Yes, you need to act professionally. Yes, you need to know what you’re talking about. Yes, you have to have passion.
But none of those three things, in my opinion, are the single most important thing you need to succeed as a counselling dietitian.
So what is the one oh so elusive skill that all aspiring dietitians need to master?
Active & Effective Listening!!!…
If you were to ask “Andy, what Is number one piece of advice you would give to someone about to start a counselling rotation?”
What I would probably say is learn how to listen.
In my mind, there is no more challenging and important skill to master.
You have very limited time to learn as much as you can about your client and their goals and if you don’t listen effectively, you will run into problems.
Why do I say that?
As dietitians we are so proud of our expertise in the area of nutrition that we can hardly restrain ourselves from sharing it at any and every opportunity.
In reality , our ability to listen and react to our clients specific needs is just as important as our grasp over any given subject matter.
If you go into a session with too strong a notion of the points you want to get across. without acknowledging the unique needs of your patient/client, you are missing out on the most important aspect of dietetic practice, which is to provide those you are helping with 100% personalized nutrition guidance.
In other words, don’t just tell them something they can read somewhere online, craft your guidance to ensure it is fully applicable to their lives.
How do you do this?
First and foremost, always let your clients/patients finish their thoughts.
Never cut in just because you THINK you know where something is going or because you can hardly restrain yourself from dropping some knowledge.

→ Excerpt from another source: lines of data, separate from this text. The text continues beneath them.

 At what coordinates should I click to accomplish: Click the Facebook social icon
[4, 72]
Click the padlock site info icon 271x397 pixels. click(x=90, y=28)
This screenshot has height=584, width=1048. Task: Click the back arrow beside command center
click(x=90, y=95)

Sit back and let them speak in full, and believe me I’m sure some of you have already found this particular skill quite difficult to master.
Next, you should ALWAYS relate your guidance to their specific goals first and not necessarily your goals for them ( even though yes, you will have goals for them that need to be addressed!).

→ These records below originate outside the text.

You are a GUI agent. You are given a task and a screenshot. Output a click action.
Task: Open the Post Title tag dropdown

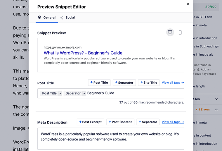pyautogui.click(x=60, y=93)
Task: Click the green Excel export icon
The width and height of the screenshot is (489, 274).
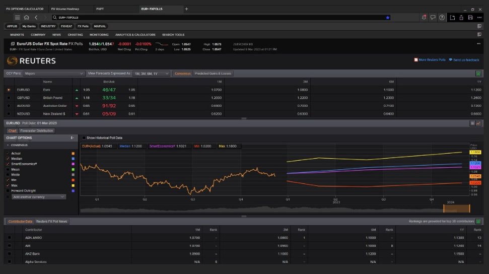Action: (477, 74)
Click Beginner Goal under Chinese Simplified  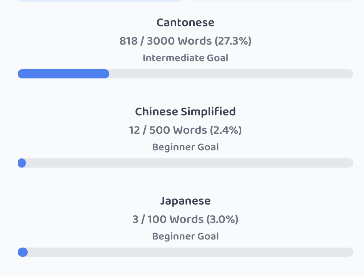185,147
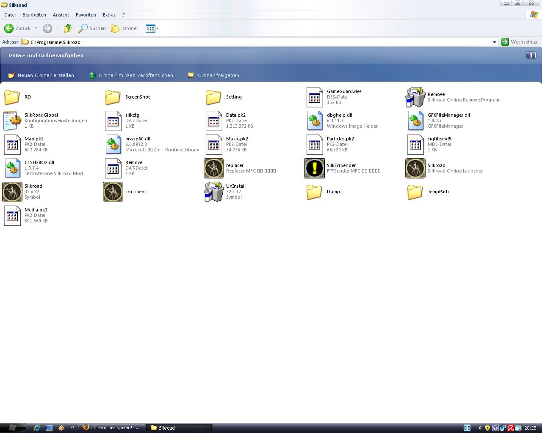Select the sro_client executable icon
The width and height of the screenshot is (542, 433).
(113, 192)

In order to do this I recommend you start your session by asking your client their goal in seeing you and truly listen to what they have to say.

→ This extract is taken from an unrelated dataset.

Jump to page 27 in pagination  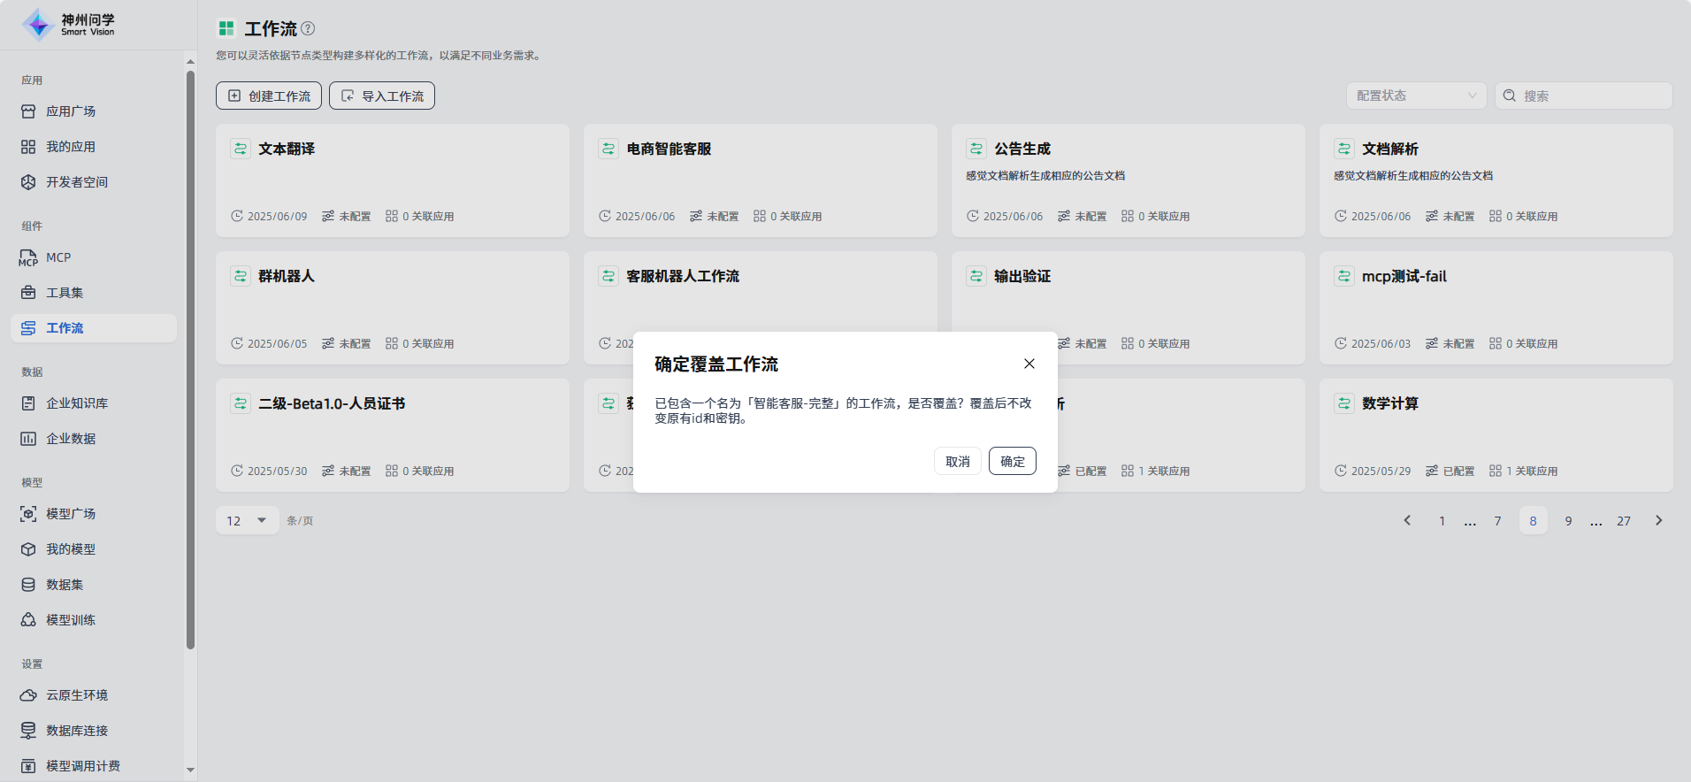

Make sure you repeat their goal back to them so you have a mutual understanding and they know you will provide them with exactly what they are looking for.
If you truly understand their goals and motivations, you can always relate your guidance back to that goal.
I could say ” I want you to eat less cheese”
I could say ” I don’t think eating cheese in the amounts you are currently eating it is supporting your goals”
Which do you think will resonate more with a client?
The next thing you need to realize is that just listening is not enough.
One of the biggest mistakes I made as a family health team intern was that I would just “listen” to the patients/clients.
I would listen intently to their concerns , listen to their diet history but then when it came to formulating a plan of action, I would struggle.
The reason for this is that just listening is not enough.
With every word a client says you need to be taking that information in and processing it, while assessing its relevance to the client’s ultimate goal and the plan of action you intend to suggest.
Don’t just take a diet history, assess it ( in your head) every step of the way while you take it down so that when that client is done speaking, you already know your actionable points.
In my opinion, one of the hardest parts of dietary counselling is moving from the client’s turn to speak, to your turn.
The more efficiently and effectively you do this, the more it will show your client that you are fully engaged in their cause.
So the take home message today is: Listen intently to what your clients have to say but also make sure you understand it, acknowledge it and process it at the same time.
Believe it or not, what they have to say to you is more important then what you have to say to them.
If you focus on listening effectively, it will make you a better dietitian.
I hope this was at least somewhat insightful!